Ni intolerante ni antirreligioso

Teodoro Barajas Rodríguez

Morelia.- Esta semana se habla y escribe en torno a Benito Pablo Juárez García, hombre de Estado que consolidó los diseños, estrategia y rumbo de estructuras laicas para clarificar los linderos entre los ámbitos políticos así como los eclesiales. Se trató de un gran acierto que la república agradece.

La generación que acompañó a Benito Juárez fue la más talentosa en los registros históricos, la propia praxis de ellos así lo escribió. En la antigüedad prevalecieron los modelos teocráticos del poder, las certezas morales que en muchos casos estaban encontradas con las ciencias, y el temor a lo desconocido para plegarse a verdades reveladas a través de los dogmas fueron una constante.

Bajo tales moldes se incubaron agrupaciones y organizaciones como la Inquisición que extirpaban cualquier brote novedoso al sentir amenazado el poder terrenal que controlaban las instituciones eclesiásticas. Incluso hubo cruzadas, guerras e injusticias invocando a la deidad de muchos. En nombre de Dios son tantas y lamentables las injusticias escritas en el color de la pena.

Con el paso del tiempo los nuevos trazos de una arquitectura social hicieron presencia para modelar esquemas republicanos, avalados por la democracia en la que los ciudadanos definían el rumbo en un corto plazo.

Benito Juárez, católico y masón, separó el Estado de la Iglesia, fue vanguardista porque se trataba y trata de una república de iguales sin fueros especiales. Los gobiernos deben ser laicos porque se trata de un modelo que incluye, facilita y resuelve.

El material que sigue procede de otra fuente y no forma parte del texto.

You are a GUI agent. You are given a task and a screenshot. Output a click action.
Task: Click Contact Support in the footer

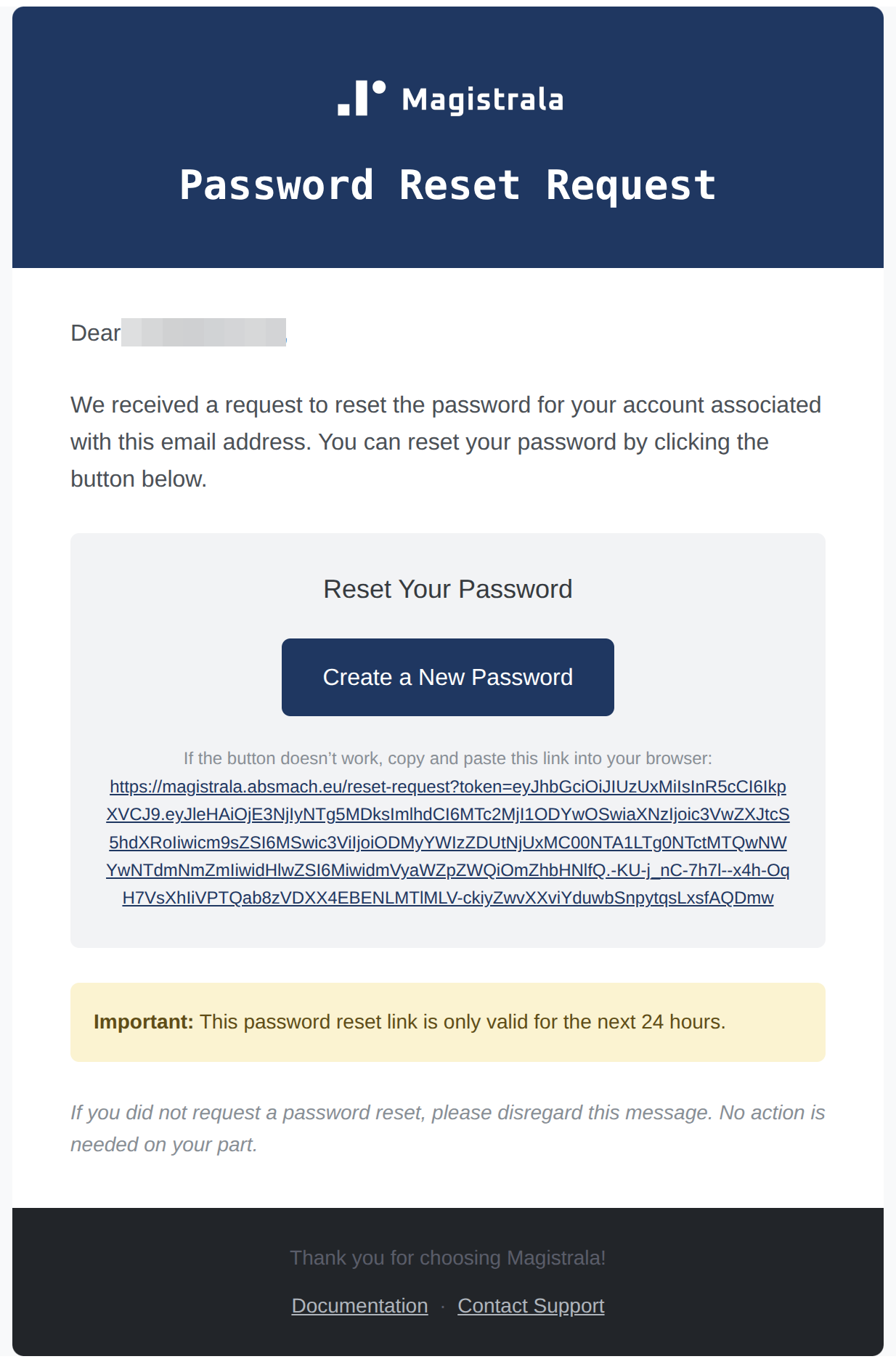(x=530, y=1305)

En muchos casos hemos visto cómo los Estados bajo el control religioso sepultan la democracia, reprimen el pensamiento libre para azolvar el tránsito de las ideas, no podría haber un modelo mejor para México que el laico.

En México aún quedan vivas las resistencias contra el pensamiento juarista, la Iglesia católica particularmente tiene el interés en volver al pasado de privilegios, anatemas contra los diferentes y excomuniones como chantaje.

Benito Juárez no fue anticatólico ni persiguió ninguno de los cultos que se practicaban en aquella época decimonónica, algunos liberales suelen ser feroces críticos de las iglesias afirmando cosas, abonando diatribas que el propio presidente Juárez jamás profirió.

Un gobierno debe ser laico porque ya no vivimos en la Edad Media, porque los modos confesionales no van con un México plural en el que anidan y multiplican diversas maneras de pensar, sentir y creer los asuntos del espíritu, se trata de un derecho humano reconocido plenamente en nuestra Constitución política.

Un Estado laico es ajeno a las intervenciones religiosas pero no persigue cultos porque se nutre de valores democráticos y republicanos. Ser laico no significa ser intolerante o antirreligioso, aunque muchos viven en una permanente confusión.

Benito Juárez hizo bien en separar Iglesias y Estado porque el modelo laico es la mejor posibilidad de convivencia posible.